*Work required*: Which of the lines below include the word "computer"? Pull each one out.

┌─ The input

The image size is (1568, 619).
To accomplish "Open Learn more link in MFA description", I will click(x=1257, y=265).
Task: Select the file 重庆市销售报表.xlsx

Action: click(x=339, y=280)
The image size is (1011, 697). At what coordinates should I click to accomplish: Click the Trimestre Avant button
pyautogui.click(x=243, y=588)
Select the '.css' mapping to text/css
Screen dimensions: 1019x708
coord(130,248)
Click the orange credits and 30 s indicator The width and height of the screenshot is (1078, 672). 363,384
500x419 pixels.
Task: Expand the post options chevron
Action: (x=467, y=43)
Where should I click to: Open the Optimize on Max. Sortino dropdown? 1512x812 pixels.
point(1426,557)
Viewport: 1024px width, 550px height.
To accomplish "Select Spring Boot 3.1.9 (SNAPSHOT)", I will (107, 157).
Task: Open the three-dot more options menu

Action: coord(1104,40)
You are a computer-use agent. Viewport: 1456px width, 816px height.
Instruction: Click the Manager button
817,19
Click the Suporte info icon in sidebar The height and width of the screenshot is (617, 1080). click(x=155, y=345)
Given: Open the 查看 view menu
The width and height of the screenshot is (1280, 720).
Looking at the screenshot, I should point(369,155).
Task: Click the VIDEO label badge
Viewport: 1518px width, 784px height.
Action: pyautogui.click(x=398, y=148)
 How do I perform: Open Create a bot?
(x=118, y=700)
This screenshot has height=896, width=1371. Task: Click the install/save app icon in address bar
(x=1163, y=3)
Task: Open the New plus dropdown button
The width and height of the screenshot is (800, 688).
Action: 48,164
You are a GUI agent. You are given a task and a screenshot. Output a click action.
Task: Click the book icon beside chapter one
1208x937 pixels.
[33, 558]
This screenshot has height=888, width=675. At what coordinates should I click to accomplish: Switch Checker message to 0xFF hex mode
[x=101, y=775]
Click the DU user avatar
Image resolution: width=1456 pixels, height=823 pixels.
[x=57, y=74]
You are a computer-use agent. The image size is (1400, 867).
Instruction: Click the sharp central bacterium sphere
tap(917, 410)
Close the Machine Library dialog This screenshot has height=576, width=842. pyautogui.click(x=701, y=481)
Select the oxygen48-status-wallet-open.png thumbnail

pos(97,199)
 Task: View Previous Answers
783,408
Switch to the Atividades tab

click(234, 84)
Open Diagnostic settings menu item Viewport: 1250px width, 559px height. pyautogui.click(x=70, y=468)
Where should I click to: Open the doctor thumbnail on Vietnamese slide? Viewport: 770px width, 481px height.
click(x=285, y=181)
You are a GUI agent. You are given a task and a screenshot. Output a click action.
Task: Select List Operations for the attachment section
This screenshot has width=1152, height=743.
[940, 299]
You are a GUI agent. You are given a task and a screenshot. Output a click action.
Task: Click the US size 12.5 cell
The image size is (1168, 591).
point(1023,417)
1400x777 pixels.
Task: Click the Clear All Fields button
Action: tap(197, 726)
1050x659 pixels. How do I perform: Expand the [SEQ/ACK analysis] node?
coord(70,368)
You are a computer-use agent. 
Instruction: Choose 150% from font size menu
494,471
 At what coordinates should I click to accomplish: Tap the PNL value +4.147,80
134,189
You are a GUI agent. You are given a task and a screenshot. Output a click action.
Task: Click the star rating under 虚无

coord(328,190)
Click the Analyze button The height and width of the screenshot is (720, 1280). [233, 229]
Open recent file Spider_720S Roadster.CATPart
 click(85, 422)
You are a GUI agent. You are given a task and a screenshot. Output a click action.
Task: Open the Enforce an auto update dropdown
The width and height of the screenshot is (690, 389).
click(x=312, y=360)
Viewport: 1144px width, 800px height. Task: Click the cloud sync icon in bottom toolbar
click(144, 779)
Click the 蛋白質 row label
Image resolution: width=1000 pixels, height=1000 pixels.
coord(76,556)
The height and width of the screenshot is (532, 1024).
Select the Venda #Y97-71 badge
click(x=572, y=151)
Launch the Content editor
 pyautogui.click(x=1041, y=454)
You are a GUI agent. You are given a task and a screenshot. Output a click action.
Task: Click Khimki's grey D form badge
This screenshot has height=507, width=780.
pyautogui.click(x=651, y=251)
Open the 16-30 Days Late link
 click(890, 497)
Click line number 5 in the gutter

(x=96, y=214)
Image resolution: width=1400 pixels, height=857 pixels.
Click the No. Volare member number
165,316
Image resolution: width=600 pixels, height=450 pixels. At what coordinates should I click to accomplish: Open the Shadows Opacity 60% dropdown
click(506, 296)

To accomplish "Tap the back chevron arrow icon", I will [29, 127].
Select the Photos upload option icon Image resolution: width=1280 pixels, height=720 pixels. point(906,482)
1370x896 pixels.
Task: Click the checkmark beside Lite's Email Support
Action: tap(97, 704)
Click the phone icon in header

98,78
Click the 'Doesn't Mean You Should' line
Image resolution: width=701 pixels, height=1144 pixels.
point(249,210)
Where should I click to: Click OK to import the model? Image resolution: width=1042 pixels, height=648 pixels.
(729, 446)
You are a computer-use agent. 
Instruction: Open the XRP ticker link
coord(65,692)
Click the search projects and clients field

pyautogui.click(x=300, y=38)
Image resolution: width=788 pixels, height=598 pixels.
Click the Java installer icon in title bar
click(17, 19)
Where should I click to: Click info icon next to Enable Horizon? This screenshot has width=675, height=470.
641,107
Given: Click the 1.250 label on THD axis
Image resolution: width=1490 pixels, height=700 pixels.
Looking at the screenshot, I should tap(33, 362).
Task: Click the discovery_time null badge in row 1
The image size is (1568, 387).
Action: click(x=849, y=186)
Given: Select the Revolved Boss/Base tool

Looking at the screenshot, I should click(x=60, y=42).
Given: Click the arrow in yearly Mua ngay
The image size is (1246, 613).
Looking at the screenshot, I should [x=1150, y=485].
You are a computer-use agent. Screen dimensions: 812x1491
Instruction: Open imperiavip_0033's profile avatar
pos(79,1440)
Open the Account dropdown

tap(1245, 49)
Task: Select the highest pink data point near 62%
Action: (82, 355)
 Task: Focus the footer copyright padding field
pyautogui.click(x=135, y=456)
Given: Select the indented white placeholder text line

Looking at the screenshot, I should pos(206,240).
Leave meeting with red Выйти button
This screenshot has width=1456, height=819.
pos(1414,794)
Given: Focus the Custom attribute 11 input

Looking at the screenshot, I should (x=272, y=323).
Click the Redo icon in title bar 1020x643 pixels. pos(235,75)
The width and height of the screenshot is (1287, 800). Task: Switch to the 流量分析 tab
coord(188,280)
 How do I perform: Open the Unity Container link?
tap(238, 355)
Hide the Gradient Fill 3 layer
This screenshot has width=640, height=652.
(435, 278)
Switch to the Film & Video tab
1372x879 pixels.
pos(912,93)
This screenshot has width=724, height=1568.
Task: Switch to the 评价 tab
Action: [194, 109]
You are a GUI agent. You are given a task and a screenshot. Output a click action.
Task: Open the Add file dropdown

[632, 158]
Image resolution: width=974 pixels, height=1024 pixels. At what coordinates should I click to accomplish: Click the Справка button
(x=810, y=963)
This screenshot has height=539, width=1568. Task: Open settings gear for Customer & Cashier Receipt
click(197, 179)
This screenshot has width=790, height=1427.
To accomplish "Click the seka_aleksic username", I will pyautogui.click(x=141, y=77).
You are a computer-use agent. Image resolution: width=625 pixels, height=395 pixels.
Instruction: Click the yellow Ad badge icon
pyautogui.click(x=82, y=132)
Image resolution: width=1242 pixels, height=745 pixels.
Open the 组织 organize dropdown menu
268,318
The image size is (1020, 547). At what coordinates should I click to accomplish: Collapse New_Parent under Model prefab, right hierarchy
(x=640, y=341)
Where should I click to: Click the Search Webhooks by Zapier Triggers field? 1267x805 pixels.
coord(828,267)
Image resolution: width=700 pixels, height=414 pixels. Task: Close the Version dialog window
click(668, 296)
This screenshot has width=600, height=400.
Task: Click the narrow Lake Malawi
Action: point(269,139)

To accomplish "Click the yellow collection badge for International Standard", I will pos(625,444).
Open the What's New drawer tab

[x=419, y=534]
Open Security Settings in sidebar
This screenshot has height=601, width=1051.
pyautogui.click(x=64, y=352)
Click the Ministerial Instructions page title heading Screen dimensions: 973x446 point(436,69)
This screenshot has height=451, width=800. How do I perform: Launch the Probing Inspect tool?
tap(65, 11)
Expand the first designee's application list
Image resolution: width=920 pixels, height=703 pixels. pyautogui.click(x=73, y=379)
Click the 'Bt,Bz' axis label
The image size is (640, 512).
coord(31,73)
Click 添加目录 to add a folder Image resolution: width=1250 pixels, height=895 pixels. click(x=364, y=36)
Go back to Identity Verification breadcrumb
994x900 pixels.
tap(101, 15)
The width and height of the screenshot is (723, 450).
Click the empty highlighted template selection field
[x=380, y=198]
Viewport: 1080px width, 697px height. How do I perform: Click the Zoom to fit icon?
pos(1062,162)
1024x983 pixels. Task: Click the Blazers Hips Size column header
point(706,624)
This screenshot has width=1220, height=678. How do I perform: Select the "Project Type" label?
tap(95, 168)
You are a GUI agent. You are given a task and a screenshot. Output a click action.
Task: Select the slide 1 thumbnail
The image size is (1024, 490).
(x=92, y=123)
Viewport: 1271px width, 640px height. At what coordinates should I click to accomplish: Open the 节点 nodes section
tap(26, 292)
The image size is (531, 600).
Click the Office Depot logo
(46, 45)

└─

*Exercise output*:
You are a computer-use agent. Viewport: 1456px width, 816px height.
You are a computer-use agent. The image size is (1400, 867).
You are a computer-use agent. 
You are a computer-use agent. 
You are a computer-use agent. Screen dimensions: 812x1491
You are a computer-use agent. Image resolution: width=625 pixels, height=395 pixels.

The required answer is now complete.